Return each line of the records below verbatim, omitting the pictures.

::::::

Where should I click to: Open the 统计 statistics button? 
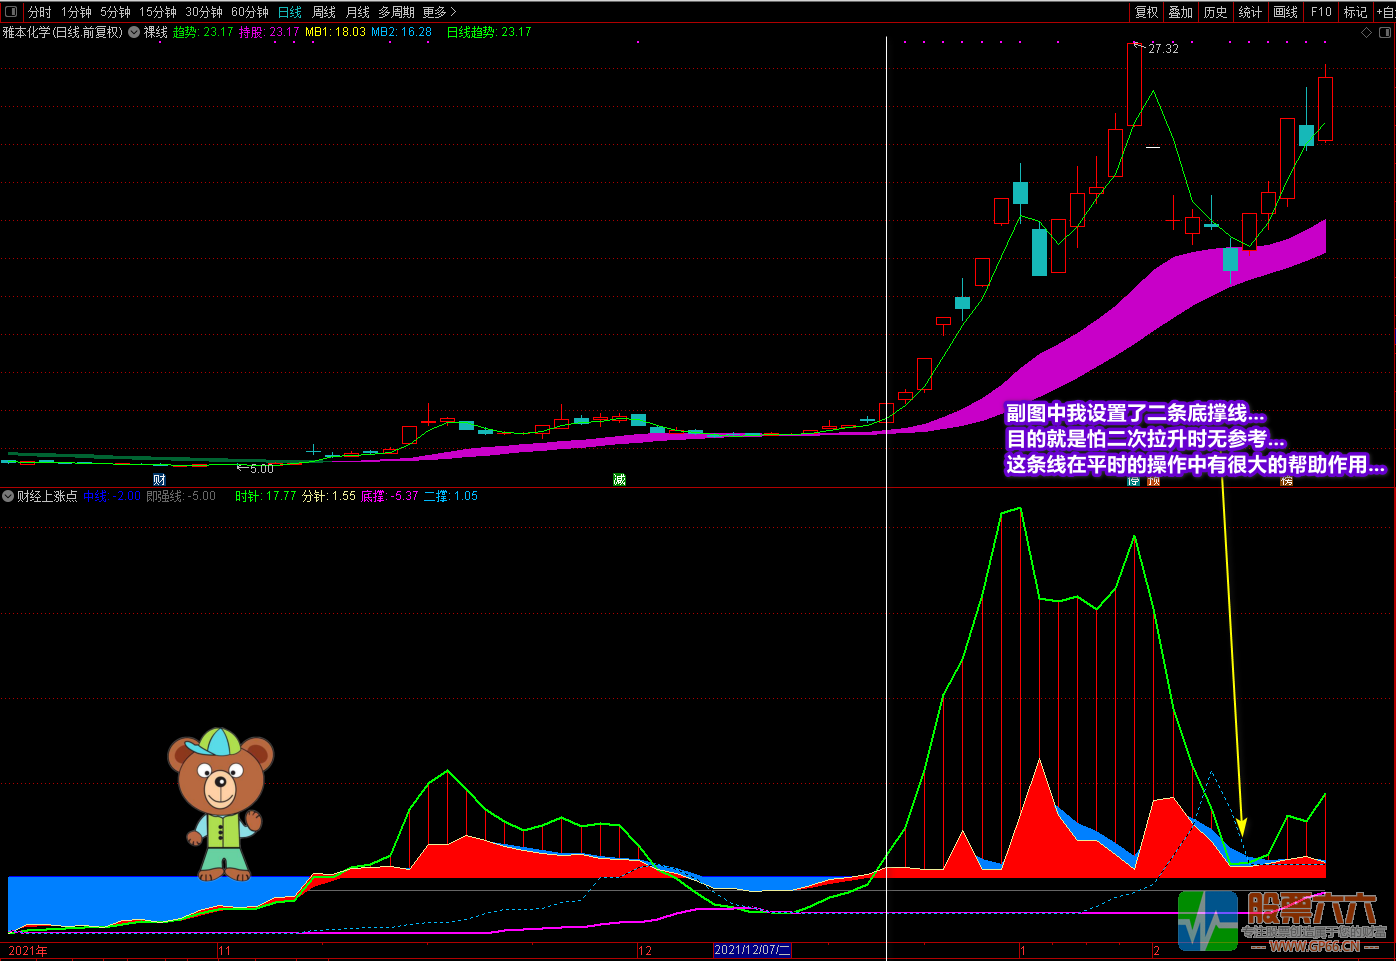(x=1250, y=12)
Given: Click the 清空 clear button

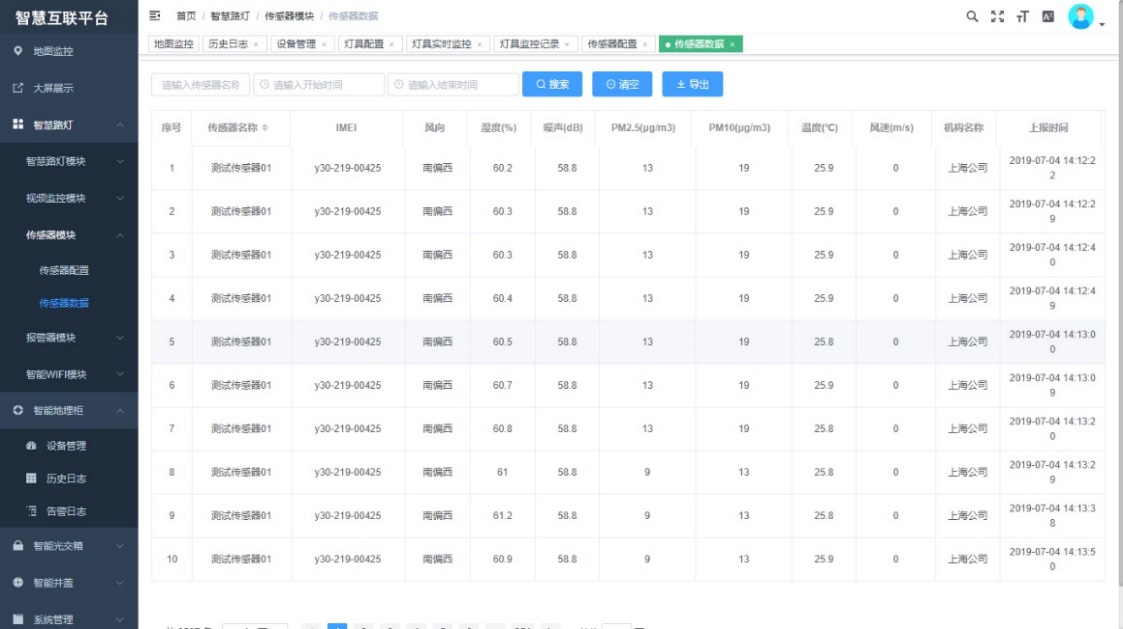Looking at the screenshot, I should tap(622, 85).
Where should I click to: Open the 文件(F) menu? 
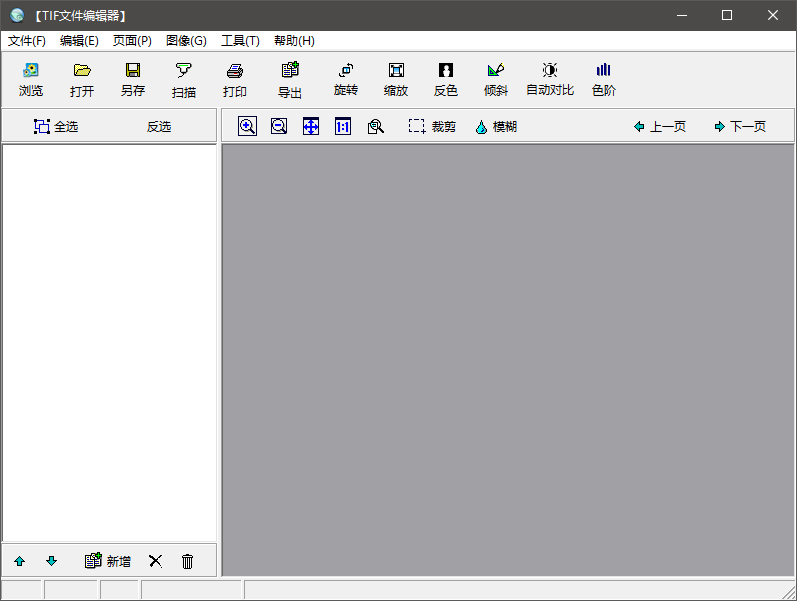pyautogui.click(x=27, y=41)
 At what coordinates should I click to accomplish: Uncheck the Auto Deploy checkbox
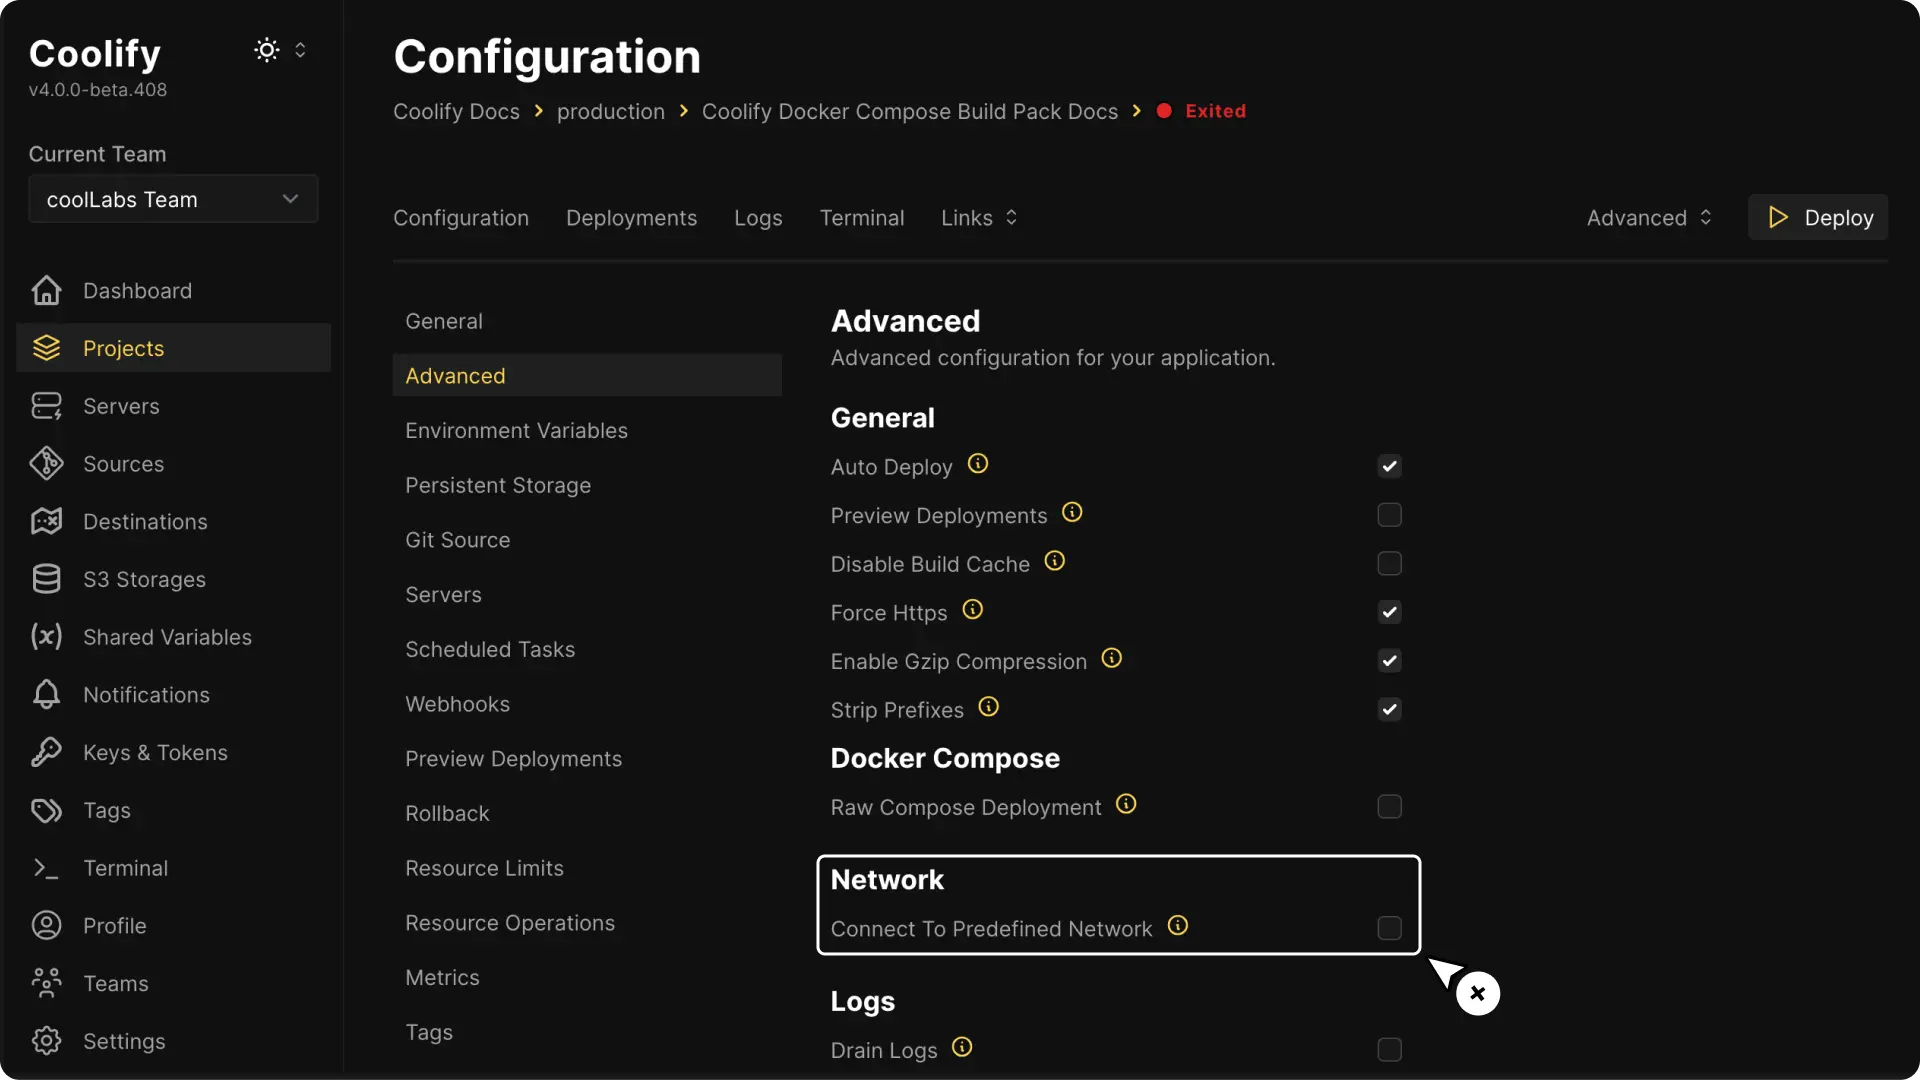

::::::

■ **Result for this task**
Where should I click to: Open the 统计 statistics button? 
(x=1250, y=12)
Given: Click the 清空 clear button

Looking at the screenshot, I should tap(622, 85).
Where should I click to: Open the 文件(F) menu? 
pyautogui.click(x=27, y=41)
 At what coordinates should I click to accomplish: Uncheck the Auto Deploy checkbox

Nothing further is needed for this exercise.